Start Article

But as long as 880 and 1010 (and 660, for that matter) have signals that are dependable, CBS may not even consider it for the long term. They certainly weren't considering it in the short term with the advent of all-new on 101.9 (Chicago, of course, is a different story).
 
Nathan Obral said:
And again, if any spoken word CBS station goes to FM, WFAN will be first on 102.7. It's a matter of when they do.

I thought Fresh was doing well. 92.3 Now is doing well in M/S/U in NJ but isn't really making a dent against Z-100 overall. If WFAN goes to FM, 92.3 would make sense, since it's already on 92.3 HD-3. Just my humble opinion! :)
 
TimeIsTight said:
If you are a commuter living at the Jersey Shore, the AM's are a better choice.

Show me WEMP in Philly or WWFS in Atlantic City, not a shot!

Don't forget, that the major New York FM's all cover the New York Statistical
Metropolitan Area completely. WCBS-FM, and Z-100 don't have the best signals in
southern Somerset County, but they can still be heard, past that point, to the south, you
are in Mercer County and out of the New York Ratings Market.

End Article
Start Listed records

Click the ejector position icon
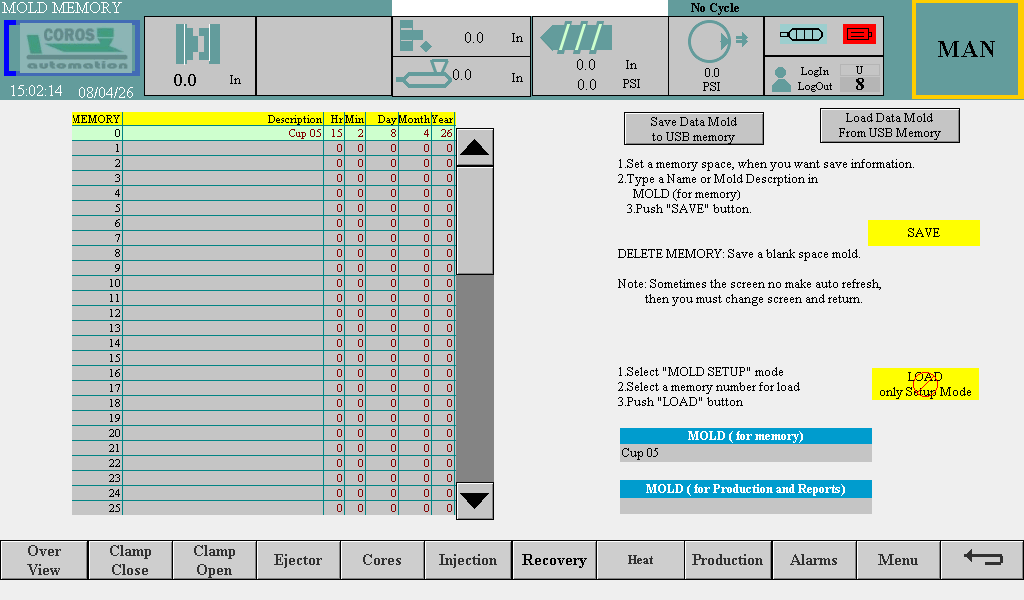Image resolution: width=1024 pixels, height=600 pixels. pyautogui.click(x=415, y=37)
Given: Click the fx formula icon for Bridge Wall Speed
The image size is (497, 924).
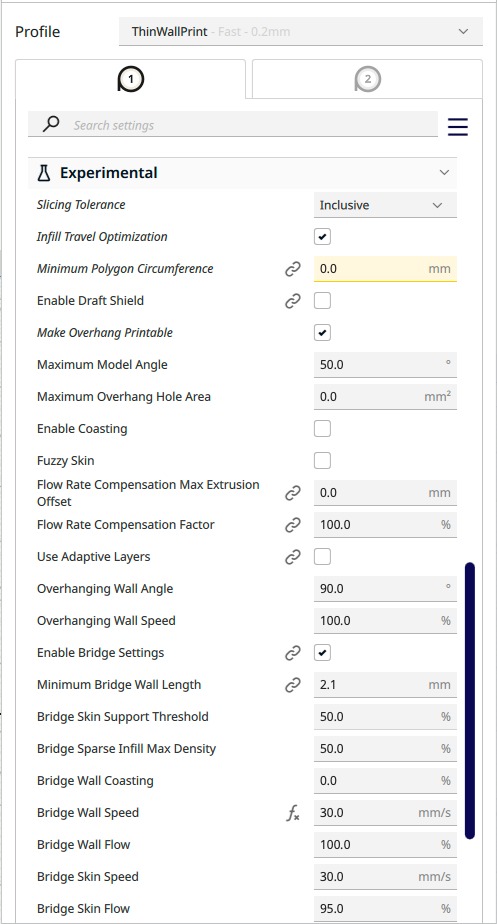Looking at the screenshot, I should (293, 813).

End Listed records

## Short exercise 1
In the radio forum thread, which county lies to the south of southern Somerset County and outside the New York ratings market?
## Short exercise 2
Extend the radio forum thread with a few more sentences that pick up after its last one.
The entries aren't needed for what follows.

## Task result 1
Mercer County.

## Task result 2
Ad agencies buying the New York Market don't really care if a station has a few listeners
in Atlantic City or Philly. They specifically buy local stations in those markets if they
want to reach those consumers.

There are a lot of people that live past the signal that commute to The City. Even though
the MSA has decent receivablility, more and more are moving out of that MSA due to
livability.

Jeff in Sa-ra-so-ta!
 
There are a lot of people who live past the signal that commute to The City. Even though
the MSA has decent receivability, more and more are moving out of that MSA due to
livability.

You're absolutely right. I have even known people who commuted from Philadelphia to work in NYC every day on Amtrak, and many more who commuted to the city from other parts of Eastern Pennsylvania, from the Poconos to Bucks County.

But, if they don't live in the specific metro counties, they don't count. They won't be eligible to get metro PPM devices, they won't be counted in the ratings, and the ad agencies don't care about them either. At this point there are not enough of them to matter, and what does matter is the cume and market share a station gets within the standard metro. The point is that the major FM's have the same potential reach in that statistical area as the 50-kw AMs on clear channels. The potential extra AM listeners outside that area don't mean a thing with respect to ratings and revenue.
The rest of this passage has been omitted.